**TASK DESCRIPTION**
Records appear below. Give all of them again, exactly.
===== PROVIDED RECORDS =====
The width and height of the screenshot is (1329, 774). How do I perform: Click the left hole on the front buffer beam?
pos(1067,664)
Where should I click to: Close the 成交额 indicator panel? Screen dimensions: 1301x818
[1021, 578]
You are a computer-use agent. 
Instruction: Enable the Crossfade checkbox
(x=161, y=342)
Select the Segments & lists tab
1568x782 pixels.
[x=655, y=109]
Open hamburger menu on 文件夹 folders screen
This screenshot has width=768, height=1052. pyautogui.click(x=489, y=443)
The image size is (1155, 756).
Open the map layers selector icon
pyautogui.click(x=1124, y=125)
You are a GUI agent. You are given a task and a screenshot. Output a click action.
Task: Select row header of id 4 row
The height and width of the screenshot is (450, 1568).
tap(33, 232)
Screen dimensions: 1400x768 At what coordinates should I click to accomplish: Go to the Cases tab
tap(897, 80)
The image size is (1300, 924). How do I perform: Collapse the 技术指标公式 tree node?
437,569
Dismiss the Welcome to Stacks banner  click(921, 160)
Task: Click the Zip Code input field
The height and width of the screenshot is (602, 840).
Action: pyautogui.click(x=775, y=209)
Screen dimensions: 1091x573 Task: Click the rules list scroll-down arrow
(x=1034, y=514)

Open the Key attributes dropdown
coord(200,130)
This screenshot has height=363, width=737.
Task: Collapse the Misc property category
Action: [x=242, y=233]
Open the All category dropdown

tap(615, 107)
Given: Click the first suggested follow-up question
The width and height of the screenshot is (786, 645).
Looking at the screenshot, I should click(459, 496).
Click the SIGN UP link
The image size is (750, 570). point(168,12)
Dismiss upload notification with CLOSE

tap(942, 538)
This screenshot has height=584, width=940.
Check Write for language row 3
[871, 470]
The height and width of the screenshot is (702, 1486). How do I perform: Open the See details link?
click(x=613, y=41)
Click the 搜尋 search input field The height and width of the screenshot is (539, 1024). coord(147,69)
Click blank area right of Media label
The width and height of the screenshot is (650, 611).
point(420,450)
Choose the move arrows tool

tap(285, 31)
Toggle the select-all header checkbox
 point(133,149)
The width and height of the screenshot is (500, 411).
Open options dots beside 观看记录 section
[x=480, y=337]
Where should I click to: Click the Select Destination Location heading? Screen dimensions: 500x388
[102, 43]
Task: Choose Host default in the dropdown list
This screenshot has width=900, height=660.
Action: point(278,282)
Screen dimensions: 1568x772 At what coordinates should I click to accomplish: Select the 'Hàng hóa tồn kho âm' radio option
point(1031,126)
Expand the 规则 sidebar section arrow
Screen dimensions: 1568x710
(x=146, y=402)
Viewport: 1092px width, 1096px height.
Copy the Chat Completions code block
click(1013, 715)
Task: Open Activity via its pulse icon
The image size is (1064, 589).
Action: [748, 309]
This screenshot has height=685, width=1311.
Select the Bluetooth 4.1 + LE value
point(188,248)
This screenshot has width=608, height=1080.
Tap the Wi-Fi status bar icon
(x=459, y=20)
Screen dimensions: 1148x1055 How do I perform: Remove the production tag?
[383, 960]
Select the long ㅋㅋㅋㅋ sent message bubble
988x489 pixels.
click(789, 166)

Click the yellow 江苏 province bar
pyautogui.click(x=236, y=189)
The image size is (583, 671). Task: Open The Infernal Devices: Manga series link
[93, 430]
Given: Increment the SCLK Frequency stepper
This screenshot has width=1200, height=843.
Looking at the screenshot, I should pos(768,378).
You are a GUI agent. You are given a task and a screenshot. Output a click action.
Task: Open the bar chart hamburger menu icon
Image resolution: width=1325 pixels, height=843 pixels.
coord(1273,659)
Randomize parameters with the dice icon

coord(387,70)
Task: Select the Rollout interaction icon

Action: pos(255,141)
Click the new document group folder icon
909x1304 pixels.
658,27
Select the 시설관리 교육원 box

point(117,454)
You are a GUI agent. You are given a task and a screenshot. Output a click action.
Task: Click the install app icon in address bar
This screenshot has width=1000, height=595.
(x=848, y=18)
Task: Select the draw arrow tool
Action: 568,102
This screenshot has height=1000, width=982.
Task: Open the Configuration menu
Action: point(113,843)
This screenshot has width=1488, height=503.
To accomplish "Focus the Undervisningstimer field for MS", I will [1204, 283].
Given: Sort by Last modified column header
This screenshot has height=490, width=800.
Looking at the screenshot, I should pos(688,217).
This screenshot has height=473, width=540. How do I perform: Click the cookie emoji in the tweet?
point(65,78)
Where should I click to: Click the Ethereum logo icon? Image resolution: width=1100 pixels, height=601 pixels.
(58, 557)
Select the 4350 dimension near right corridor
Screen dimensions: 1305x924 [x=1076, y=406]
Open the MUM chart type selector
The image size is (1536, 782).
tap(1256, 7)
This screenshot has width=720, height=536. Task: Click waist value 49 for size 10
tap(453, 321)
=====
**SOLUTION TO THIS PROBLEM**
The width and height of the screenshot is (1329, 774). How do I perform: Click the left hole on the front buffer beam?
pos(1067,664)
Where should I click to: Close the 成交额 indicator panel? Screen dimensions: 1301x818
[1021, 578]
You are a computer-use agent. 
Instruction: Enable the Crossfade checkbox
(x=161, y=342)
Select the Segments & lists tab
1568x782 pixels.
[x=655, y=109]
Open hamburger menu on 文件夹 folders screen
This screenshot has width=768, height=1052. pyautogui.click(x=489, y=443)
The image size is (1155, 756).
Open the map layers selector icon
pyautogui.click(x=1124, y=125)
You are a GUI agent. You are given a task and a screenshot. Output a click action.
Task: Select row header of id 4 row
The height and width of the screenshot is (450, 1568).
tap(33, 232)
Screen dimensions: 1400x768 At what coordinates should I click to accomplish: Go to the Cases tab
tap(897, 80)
The image size is (1300, 924). How do I perform: Collapse the 技术指标公式 tree node?
437,569
Dismiss the Welcome to Stacks banner  click(921, 160)
Task: Click the Zip Code input field
The height and width of the screenshot is (602, 840).
Action: pyautogui.click(x=775, y=209)
Screen dimensions: 1091x573 Task: Click the rules list scroll-down arrow
(x=1034, y=514)

Open the Key attributes dropdown
coord(200,130)
This screenshot has height=363, width=737.
Task: Collapse the Misc property category
Action: [x=242, y=233]
Open the All category dropdown

tap(615, 107)
Given: Click the first suggested follow-up question
The width and height of the screenshot is (786, 645).
Looking at the screenshot, I should click(459, 496).
Click the SIGN UP link
The image size is (750, 570). point(168,12)
Dismiss upload notification with CLOSE

tap(942, 538)
This screenshot has height=584, width=940.
Check Write for language row 3
[871, 470]
The height and width of the screenshot is (702, 1486). How do I perform: Open the See details link?
click(x=613, y=41)
Click the 搜尋 search input field The height and width of the screenshot is (539, 1024). coord(147,69)
Click blank area right of Media label
The width and height of the screenshot is (650, 611).
point(420,450)
Choose the move arrows tool

tap(285, 31)
Toggle the select-all header checkbox
 point(133,149)
The width and height of the screenshot is (500, 411).
Open options dots beside 观看记录 section
[x=480, y=337]
Where should I click to: Click the Select Destination Location heading? Screen dimensions: 500x388
[102, 43]
Task: Choose Host default in the dropdown list
This screenshot has width=900, height=660.
Action: point(278,282)
Screen dimensions: 1568x772 At what coordinates should I click to accomplish: Select the 'Hàng hóa tồn kho âm' radio option
point(1031,126)
Expand the 规则 sidebar section arrow
Screen dimensions: 1568x710
(x=146, y=402)
Viewport: 1092px width, 1096px height.
Copy the Chat Completions code block
click(1013, 715)
Task: Open Activity via its pulse icon
The image size is (1064, 589).
Action: [748, 309]
This screenshot has height=685, width=1311.
Select the Bluetooth 4.1 + LE value
point(188,248)
This screenshot has width=608, height=1080.
Tap the Wi-Fi status bar icon
(x=459, y=20)
Screen dimensions: 1148x1055 How do I perform: Remove the production tag?
[383, 960]
Select the long ㅋㅋㅋㅋ sent message bubble
988x489 pixels.
click(789, 166)

Click the yellow 江苏 province bar
pyautogui.click(x=236, y=189)
The image size is (583, 671). Task: Open The Infernal Devices: Manga series link
[93, 430]
Given: Increment the SCLK Frequency stepper
This screenshot has width=1200, height=843.
Looking at the screenshot, I should pos(768,378).
You are a GUI agent. You are given a task and a screenshot. Output a click action.
Task: Open the bar chart hamburger menu icon
Image resolution: width=1325 pixels, height=843 pixels.
coord(1273,659)
Randomize parameters with the dice icon

coord(387,70)
Task: Select the Rollout interaction icon

Action: pos(255,141)
Click the new document group folder icon
909x1304 pixels.
658,27
Select the 시설관리 교육원 box

point(117,454)
You are a GUI agent. You are given a task and a screenshot. Output a click action.
Task: Click the install app icon in address bar
This screenshot has width=1000, height=595.
(x=848, y=18)
Task: Select the draw arrow tool
Action: 568,102
This screenshot has height=1000, width=982.
Task: Open the Configuration menu
Action: point(113,843)
This screenshot has width=1488, height=503.
To accomplish "Focus the Undervisningstimer field for MS", I will [1204, 283].
Given: Sort by Last modified column header
This screenshot has height=490, width=800.
Looking at the screenshot, I should pos(688,217).
This screenshot has height=473, width=540. How do I perform: Click the cookie emoji in the tweet?
point(65,78)
Where should I click to: Click the Ethereum logo icon? Image resolution: width=1100 pixels, height=601 pixels.
(58, 557)
Select the 4350 dimension near right corridor
Screen dimensions: 1305x924 [x=1076, y=406]
Open the MUM chart type selector
The image size is (1536, 782).
tap(1256, 7)
This screenshot has width=720, height=536. Task: Click waist value 49 for size 10
tap(453, 321)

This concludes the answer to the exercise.